# Text section:
The need to keep the government's doors open and lights on - or else suffer the first government shutdown since 1996 - requires the GOP-dominated House and the Democratic-controlled Senate to agree. Right now they hardly see eye to eye.

The House GOP plan, unveiled to the rank and file Wednesday, would award the Pentagon and the Veterans Affairs Department with their line-by-line budgets, for a more-targeted rather than indiscriminate batch of military cuts.

But it would deny domestic agencies the same treatment, which has whipped up opposition from veteran Democratic senators on the Appropriations Committee. Domestic agencies would see their budgets frozen, which would mean no money for new initiatives such as cybersecurity or for routine increases for programs such as low-income housing.

"We're not going to do that," said Sen. Tom Harkin, D-Iowa. "Of course not."

By freezing budgets for domestic agencies, the Republican plan would also deny additional money to modernize the U.S. nuclear arsenal and to build new Coast Guard cutters. GOP initiatives such as more money for the Small Business Administration or fossil fuels research would be hurt as well, but there's little appetite for the alternative, which is to stack more than $1 trillion worth of spending bills together for a single up-or-down vote.

The GOP move to add the line-by-line spending bills for the Pentagon and veterans programs to the catchall spending bill would give the military much-sought increases for force readiness and the VA additional funding for health care.

But that approach has few fans in the White House, which is seeking money to implement Obama's signature efforts to overhaul financial regulation and the nation's health care system, or the Democratic Senate, where veteran members of the Appropriations Committee want to add a stack of bills covering domestic priorities like homeland security, NASA and federal law enforcement agencies like the FBI.

"You need balance," said Sen. Chuck Schumer, D-N.Y. "We feel as strongly about the domestic side as we do defense."

Records on locating elements on screens
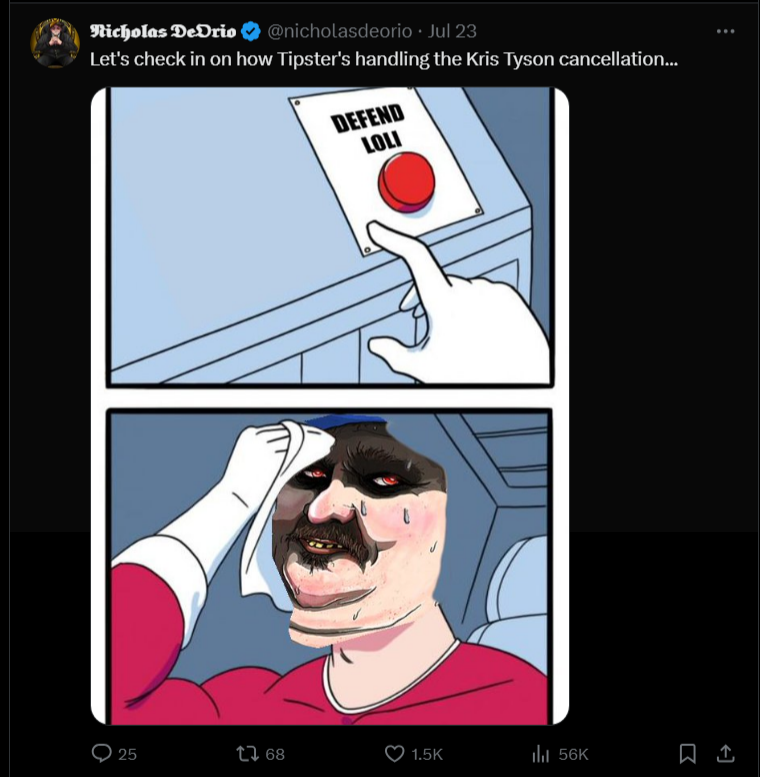Click the blue verified checkmark badge
This screenshot has height=777, width=760.
[251, 31]
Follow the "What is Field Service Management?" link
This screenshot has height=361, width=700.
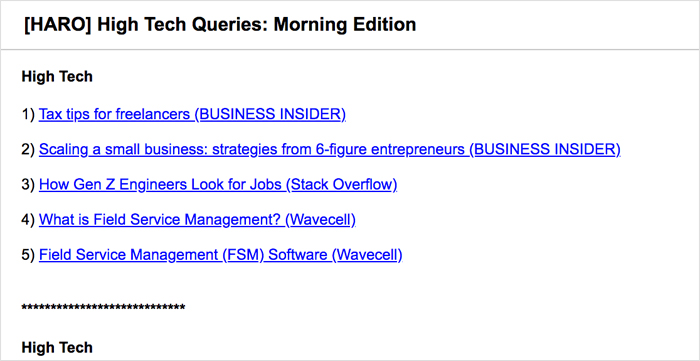(197, 220)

# The tasks:
(a) Copy the passage of the budget article above, starting at "The House GOP" and ending at "as low-income housing.".
(b) Using the budget article above, mark each statement yes or no and quote the words that decide it. (i) Under the House GOP plan, domestic agencies would have their budgets frozen. (ii) Republicans control the Senate. (iii) The most recent government shutdown mentioned occurred in 2006.
(c) According to the budget article above, why would the House GOP plan give the Pentagon and the Veterans Affairs Department their line-by-line budgets? Respond in one to three sentences.

# Solutions below:
(a)
The House GOP plan, unveiled to the rank and file Wednesday, would award the Pentagon and the Veterans Affairs Department with their line-by-line budgets, for a more-targeted rather than indiscriminate batch of military cuts.

But it would deny domestic agencies the same treatment, which has whipped up opposition from veteran Democratic senators on the Appropriations Committee. Domestic agencies would see their budgets frozen, which would mean no money for new initiatives such as cybersecurity or for routine increases for programs such as low-income housing.

(b)
(i) Yes: "Domestic agencies would see their budgets frozen."
(ii) No: "the Democratic-controlled Senate."
(iii) No: "the first government shutdown since 1996."

(c) The line-by-line budgets would produce a more targeted military cut rather than an indiscriminate one. Adding those bills would also give the military much-sought increases for force readiness and give the VA additional funding for health care.